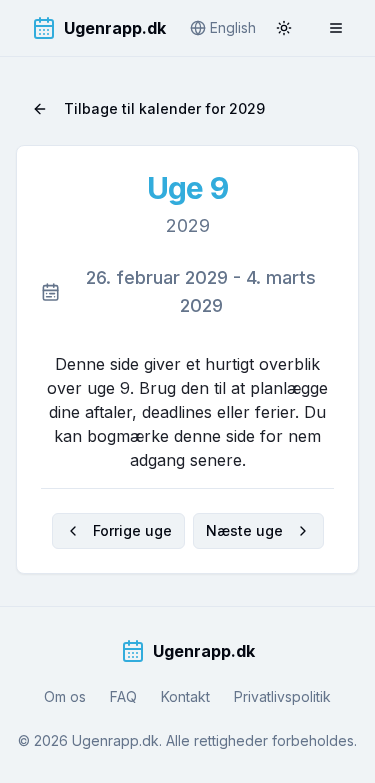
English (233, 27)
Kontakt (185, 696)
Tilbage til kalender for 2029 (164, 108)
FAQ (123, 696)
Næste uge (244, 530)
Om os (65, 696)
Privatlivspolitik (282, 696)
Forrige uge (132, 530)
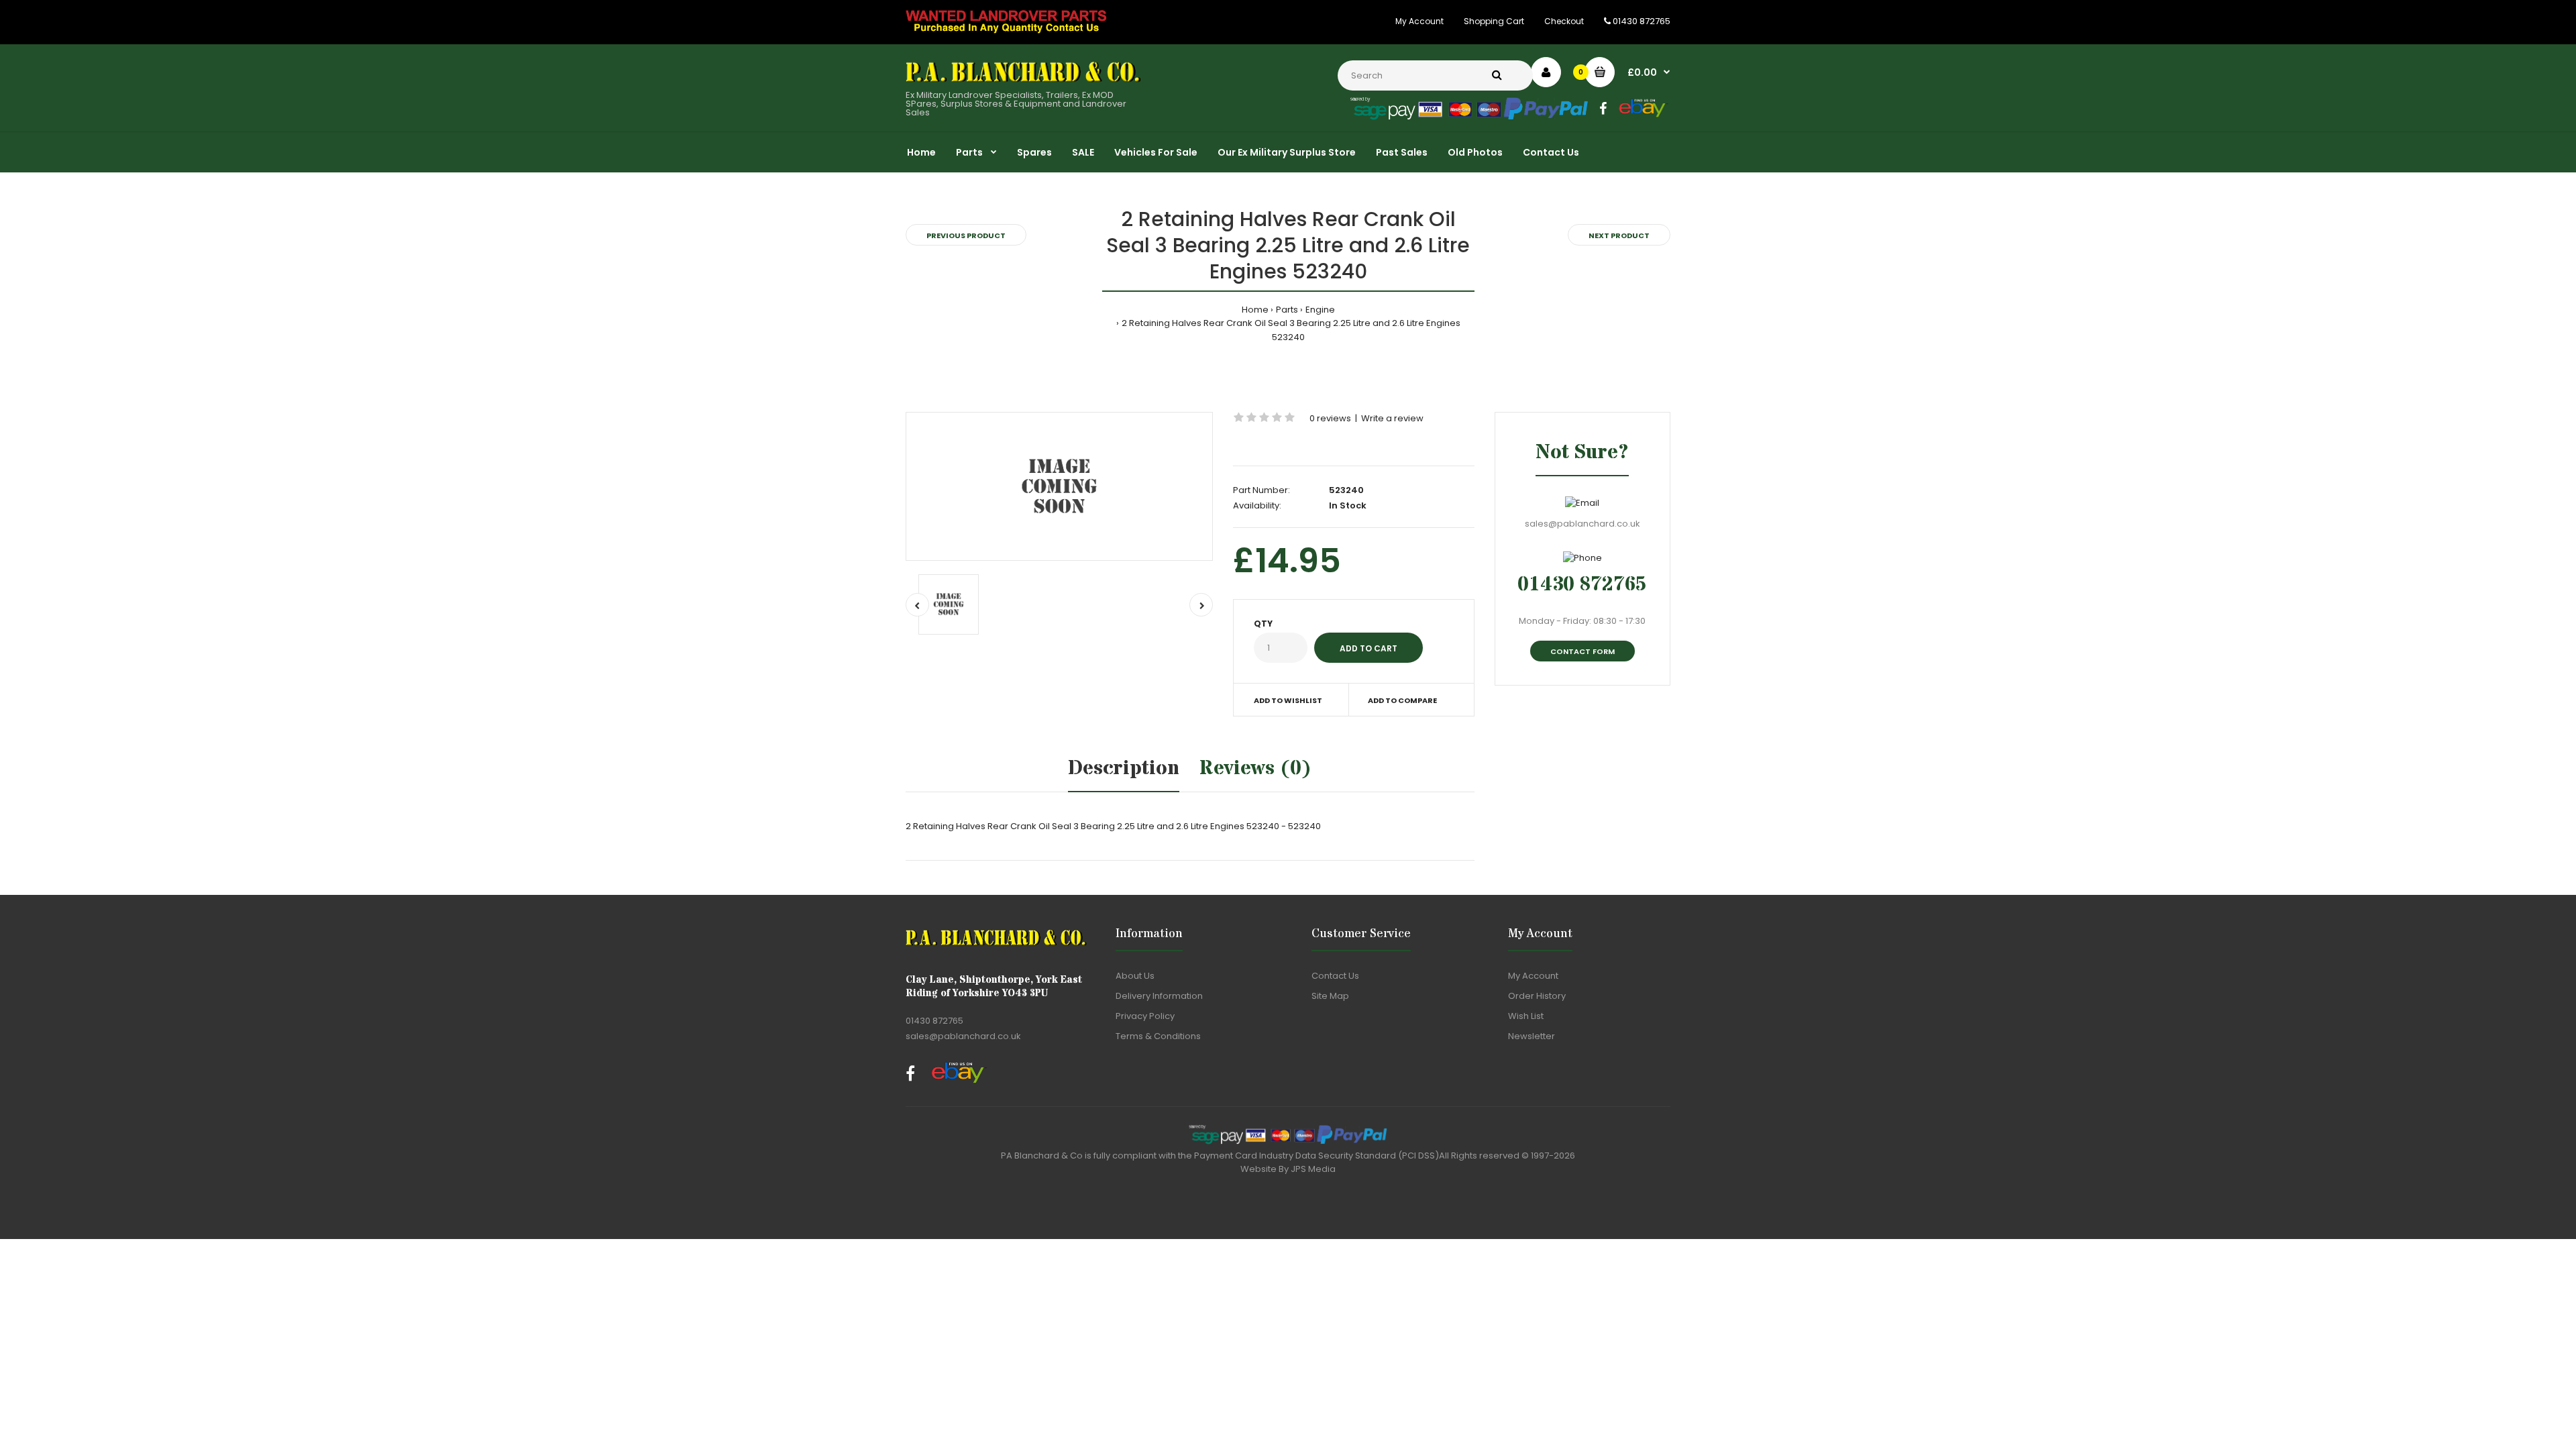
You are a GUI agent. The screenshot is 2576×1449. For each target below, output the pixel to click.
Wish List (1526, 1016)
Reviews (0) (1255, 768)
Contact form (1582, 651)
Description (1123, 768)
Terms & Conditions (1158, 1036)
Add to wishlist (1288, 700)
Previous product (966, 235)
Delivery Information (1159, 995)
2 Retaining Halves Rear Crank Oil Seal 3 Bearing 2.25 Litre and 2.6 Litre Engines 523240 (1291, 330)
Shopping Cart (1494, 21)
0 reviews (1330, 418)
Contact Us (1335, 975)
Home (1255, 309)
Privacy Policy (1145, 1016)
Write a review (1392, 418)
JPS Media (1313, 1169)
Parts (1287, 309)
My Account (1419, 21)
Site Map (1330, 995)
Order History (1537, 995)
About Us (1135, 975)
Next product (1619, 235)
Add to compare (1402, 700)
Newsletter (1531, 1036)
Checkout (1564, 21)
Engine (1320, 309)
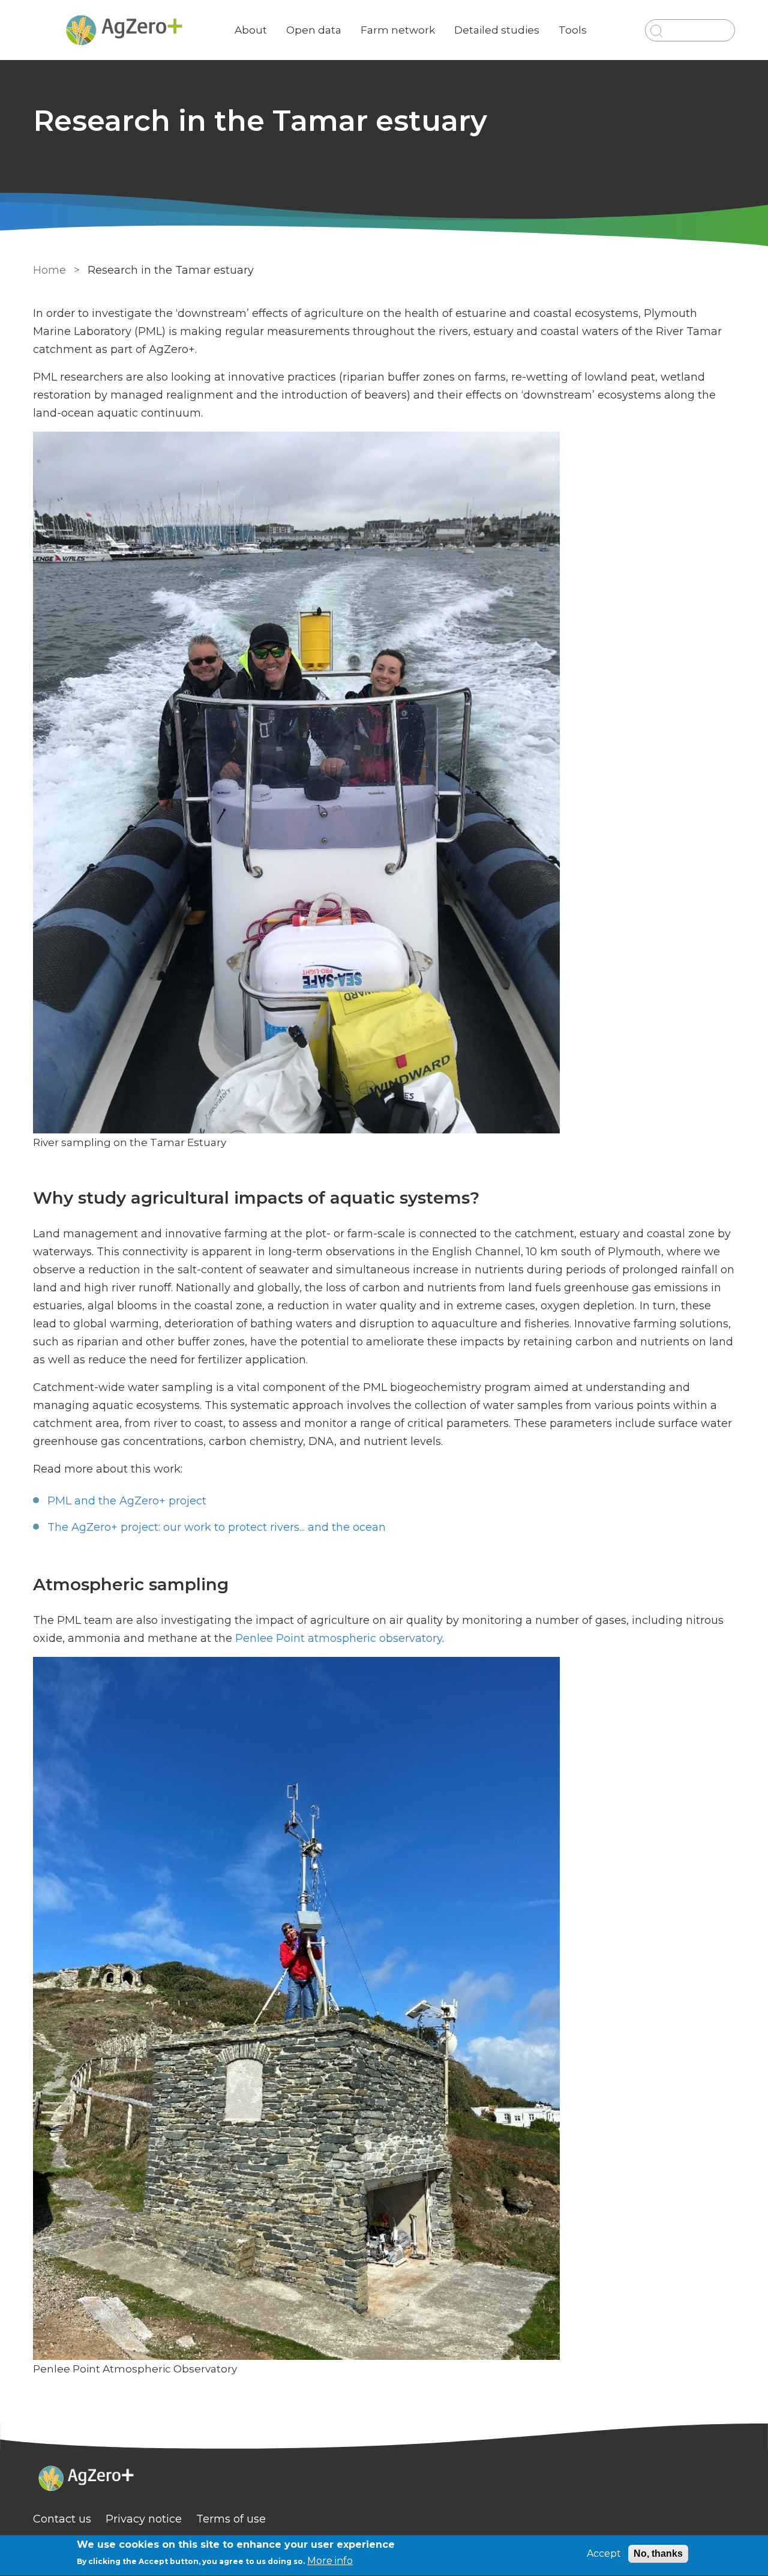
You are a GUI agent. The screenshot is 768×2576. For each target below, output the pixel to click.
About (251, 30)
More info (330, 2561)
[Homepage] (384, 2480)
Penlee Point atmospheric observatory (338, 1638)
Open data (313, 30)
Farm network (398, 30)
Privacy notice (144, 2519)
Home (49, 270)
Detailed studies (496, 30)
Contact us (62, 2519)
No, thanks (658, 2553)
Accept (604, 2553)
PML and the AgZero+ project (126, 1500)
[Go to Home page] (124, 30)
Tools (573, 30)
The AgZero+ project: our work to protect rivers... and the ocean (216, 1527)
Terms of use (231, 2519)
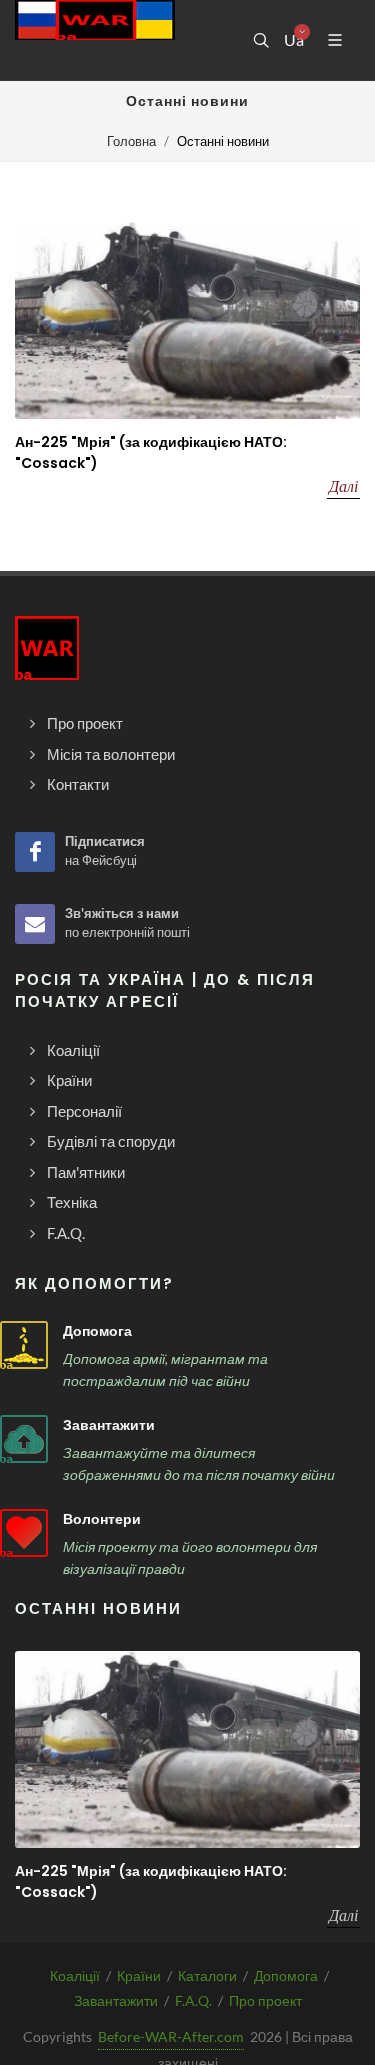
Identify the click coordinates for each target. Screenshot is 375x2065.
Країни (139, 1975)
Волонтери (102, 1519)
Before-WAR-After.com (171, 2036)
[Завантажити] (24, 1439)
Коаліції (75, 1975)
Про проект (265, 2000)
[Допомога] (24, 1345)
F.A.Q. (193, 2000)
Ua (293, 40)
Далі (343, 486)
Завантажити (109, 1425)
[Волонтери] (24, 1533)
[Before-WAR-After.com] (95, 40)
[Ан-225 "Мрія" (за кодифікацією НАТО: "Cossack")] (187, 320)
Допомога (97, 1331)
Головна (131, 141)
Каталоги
══════
_EXERCISE_. Only the lines from the one bearing "Before-WAR-After.com (171, 2036)" to the end of the material belong in the answer; set them down verbatim.

_PROBLEM SOLUTION_.
Before-WAR-After.com (171, 2036)
[Завантажити] (24, 1439)
Коаліції (75, 1975)
Про проект (265, 2000)
[Допомога] (24, 1345)
F.A.Q. (193, 2000)
Ua (293, 40)
Далі (343, 486)
Завантажити (109, 1425)
[Волонтери] (24, 1533)
[Before-WAR-After.com] (95, 40)
[Ан-225 "Мрія" (за кодифікацією НАТО: "Cossack")] (187, 320)
Допомога (97, 1331)
Головна (131, 141)
Каталоги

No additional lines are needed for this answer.